[Collected data]
[Start of Attachment]

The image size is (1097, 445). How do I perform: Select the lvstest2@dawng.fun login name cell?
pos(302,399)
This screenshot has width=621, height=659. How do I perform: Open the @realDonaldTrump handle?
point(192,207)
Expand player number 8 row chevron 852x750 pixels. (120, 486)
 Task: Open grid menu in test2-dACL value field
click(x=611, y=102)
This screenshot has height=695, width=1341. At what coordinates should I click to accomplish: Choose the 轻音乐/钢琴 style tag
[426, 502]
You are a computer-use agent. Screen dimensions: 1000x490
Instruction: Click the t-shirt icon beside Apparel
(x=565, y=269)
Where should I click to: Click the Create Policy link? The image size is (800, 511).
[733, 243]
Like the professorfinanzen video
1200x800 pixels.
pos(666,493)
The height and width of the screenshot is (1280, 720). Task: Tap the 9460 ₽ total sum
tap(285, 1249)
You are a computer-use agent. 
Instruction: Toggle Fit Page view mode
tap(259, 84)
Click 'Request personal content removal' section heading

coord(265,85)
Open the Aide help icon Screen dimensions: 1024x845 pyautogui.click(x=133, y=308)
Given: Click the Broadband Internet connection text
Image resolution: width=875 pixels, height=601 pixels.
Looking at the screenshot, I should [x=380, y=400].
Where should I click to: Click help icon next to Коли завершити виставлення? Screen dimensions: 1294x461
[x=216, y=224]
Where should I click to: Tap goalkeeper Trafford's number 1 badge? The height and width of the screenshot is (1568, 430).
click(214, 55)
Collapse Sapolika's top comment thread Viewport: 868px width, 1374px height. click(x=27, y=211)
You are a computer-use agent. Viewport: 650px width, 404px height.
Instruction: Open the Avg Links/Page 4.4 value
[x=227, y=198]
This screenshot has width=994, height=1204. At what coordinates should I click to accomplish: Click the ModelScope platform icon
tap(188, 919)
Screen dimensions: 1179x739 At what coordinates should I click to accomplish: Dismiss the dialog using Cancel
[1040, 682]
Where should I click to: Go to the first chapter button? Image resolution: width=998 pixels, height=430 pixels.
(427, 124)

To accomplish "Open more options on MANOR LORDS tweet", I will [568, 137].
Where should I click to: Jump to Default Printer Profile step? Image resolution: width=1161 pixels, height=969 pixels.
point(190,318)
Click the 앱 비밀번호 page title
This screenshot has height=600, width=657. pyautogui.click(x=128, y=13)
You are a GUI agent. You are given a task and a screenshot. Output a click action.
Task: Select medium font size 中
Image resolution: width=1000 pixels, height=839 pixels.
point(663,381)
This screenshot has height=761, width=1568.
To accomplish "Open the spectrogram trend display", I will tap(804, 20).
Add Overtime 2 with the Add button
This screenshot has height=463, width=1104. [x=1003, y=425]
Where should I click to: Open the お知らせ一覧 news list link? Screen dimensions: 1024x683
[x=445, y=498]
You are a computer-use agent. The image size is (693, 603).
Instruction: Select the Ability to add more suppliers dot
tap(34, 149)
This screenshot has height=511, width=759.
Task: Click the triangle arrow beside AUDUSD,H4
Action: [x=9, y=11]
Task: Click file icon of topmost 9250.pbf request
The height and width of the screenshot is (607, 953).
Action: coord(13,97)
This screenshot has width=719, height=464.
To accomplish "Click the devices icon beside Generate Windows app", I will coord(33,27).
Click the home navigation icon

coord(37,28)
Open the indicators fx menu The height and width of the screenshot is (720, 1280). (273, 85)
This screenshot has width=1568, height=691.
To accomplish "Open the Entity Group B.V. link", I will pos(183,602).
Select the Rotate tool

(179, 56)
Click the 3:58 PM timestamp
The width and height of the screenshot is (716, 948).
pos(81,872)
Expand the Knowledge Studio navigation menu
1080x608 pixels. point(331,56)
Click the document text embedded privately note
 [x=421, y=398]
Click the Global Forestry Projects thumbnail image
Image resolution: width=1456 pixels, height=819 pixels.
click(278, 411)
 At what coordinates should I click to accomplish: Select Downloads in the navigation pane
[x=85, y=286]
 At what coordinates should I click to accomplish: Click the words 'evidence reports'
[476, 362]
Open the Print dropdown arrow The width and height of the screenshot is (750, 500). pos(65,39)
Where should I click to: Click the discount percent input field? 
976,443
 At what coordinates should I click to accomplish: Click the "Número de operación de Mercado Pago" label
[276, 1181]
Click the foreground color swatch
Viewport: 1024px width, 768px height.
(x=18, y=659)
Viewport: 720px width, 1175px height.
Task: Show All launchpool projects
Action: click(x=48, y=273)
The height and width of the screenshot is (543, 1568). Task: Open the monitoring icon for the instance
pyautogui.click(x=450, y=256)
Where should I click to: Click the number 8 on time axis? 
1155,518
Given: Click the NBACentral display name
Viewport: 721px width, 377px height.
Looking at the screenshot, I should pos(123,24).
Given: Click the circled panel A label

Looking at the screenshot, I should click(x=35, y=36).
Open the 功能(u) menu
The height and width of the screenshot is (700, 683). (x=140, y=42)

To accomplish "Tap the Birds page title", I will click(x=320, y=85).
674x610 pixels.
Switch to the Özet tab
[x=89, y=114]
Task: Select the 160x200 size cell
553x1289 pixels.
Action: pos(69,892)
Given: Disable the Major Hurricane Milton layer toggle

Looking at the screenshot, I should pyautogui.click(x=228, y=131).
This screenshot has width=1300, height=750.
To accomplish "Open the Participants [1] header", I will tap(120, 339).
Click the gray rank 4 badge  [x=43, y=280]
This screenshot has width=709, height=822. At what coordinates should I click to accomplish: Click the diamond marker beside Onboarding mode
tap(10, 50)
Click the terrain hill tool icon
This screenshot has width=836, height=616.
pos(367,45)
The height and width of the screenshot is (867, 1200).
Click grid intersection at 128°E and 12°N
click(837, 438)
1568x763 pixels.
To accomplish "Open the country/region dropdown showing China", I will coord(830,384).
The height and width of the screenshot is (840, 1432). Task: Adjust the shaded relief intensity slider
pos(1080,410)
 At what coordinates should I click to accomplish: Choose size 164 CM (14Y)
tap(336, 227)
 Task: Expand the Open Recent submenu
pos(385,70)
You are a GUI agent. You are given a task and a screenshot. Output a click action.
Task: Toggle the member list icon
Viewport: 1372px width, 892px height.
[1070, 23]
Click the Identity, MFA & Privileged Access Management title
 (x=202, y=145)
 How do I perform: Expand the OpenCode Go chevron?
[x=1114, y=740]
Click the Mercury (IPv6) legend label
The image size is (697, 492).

[End of Attachment]

(WHAT YOU NEED TO DO) Return every line from the one holding "Click the Identity, MFA" through the end of the data, exactly as it appears, with both ends kept and nothing else.

(RESPONSE TO THE TASK)
Click the Identity, MFA & Privileged Access Management title
 (x=202, y=145)
 How do I perform: Expand the OpenCode Go chevron?
[x=1114, y=740]
Click the Mercury (IPv6) legend label
The image size is (697, 492).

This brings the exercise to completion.